And Modern Meadow emphasized that this new system will not operate behind closed doors. Much in the same way that microbreweries provide a public space for people to visit, view the process, and taste the efforts, Forgacs imagines that there would be a similar place for a meat-printing facility, creating a transparent process that the community could be actively involved with and learn from.

3-D printers could also provide a way to create value-added products for farmers, while simultaneously cutting down on handling time. Value-added goods can double, or even triple the price of certain raw ingredients (and make use of slightly damaged crops), and, if a 3-D printer was able to handle the bulk of processing, the input would be very minimal for a large return. Whether it was in personal homes, or for public use in a community kitchen, 3-D printers could drastically improve commercial opportunities for farmers.

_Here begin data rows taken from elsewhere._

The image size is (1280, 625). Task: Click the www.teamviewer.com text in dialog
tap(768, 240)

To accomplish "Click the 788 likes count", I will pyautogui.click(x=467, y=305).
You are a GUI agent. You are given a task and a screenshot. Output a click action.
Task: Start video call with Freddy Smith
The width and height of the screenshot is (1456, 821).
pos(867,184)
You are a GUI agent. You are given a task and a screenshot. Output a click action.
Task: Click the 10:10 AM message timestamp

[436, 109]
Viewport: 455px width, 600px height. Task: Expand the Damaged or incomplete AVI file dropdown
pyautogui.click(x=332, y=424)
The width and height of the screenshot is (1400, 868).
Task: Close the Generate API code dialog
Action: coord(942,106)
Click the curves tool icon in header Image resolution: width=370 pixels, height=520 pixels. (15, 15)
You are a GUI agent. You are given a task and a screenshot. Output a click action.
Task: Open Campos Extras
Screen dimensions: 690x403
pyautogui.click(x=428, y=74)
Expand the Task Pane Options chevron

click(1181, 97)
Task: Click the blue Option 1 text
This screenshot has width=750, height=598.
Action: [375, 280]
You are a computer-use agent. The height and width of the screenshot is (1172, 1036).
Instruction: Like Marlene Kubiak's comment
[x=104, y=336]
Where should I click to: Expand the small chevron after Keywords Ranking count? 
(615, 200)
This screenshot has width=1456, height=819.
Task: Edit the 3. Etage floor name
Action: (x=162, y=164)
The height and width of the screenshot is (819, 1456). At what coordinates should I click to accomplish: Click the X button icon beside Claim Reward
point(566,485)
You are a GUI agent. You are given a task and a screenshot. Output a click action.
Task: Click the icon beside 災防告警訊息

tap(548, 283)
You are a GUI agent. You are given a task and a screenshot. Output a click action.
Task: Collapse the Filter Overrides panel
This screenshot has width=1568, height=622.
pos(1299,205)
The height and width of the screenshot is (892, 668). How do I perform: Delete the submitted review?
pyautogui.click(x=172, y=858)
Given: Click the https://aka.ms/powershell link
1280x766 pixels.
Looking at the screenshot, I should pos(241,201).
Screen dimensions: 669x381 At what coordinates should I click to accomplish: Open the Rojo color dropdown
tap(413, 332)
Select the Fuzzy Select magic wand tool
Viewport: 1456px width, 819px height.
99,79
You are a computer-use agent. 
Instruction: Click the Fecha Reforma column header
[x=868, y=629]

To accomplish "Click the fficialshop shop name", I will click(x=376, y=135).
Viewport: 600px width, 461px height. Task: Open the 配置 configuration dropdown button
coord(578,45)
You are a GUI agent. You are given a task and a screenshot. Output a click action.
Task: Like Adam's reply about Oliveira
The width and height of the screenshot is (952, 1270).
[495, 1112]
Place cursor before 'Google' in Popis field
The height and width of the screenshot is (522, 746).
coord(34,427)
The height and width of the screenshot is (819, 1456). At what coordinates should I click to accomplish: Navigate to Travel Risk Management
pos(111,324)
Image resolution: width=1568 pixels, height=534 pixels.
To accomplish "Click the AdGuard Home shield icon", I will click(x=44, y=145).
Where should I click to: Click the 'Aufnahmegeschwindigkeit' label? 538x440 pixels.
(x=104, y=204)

It may still sound utopic (or dystopic, depending on how you’re thinking about it), but the 3-D food-printing industry’s growing pace suggests it isn’t just a fleeting trend. It’s hard to make definitive claims about the direction the technology is moving in: Personal printers are just beginning to reach the markets, and they’re still quite expensive. However, instigating an early public discourse around this emerging technology will help ensure that the interests of the local food culture are considered. Like with all emerging markets, the more knowledge we have about 3-D printing as consumers, the greater influence we’ll be able to have in the direction the technology takes. If nothing else, we may just see a whole lot more homemade ravioli. And that wouldn’t be so bad, either.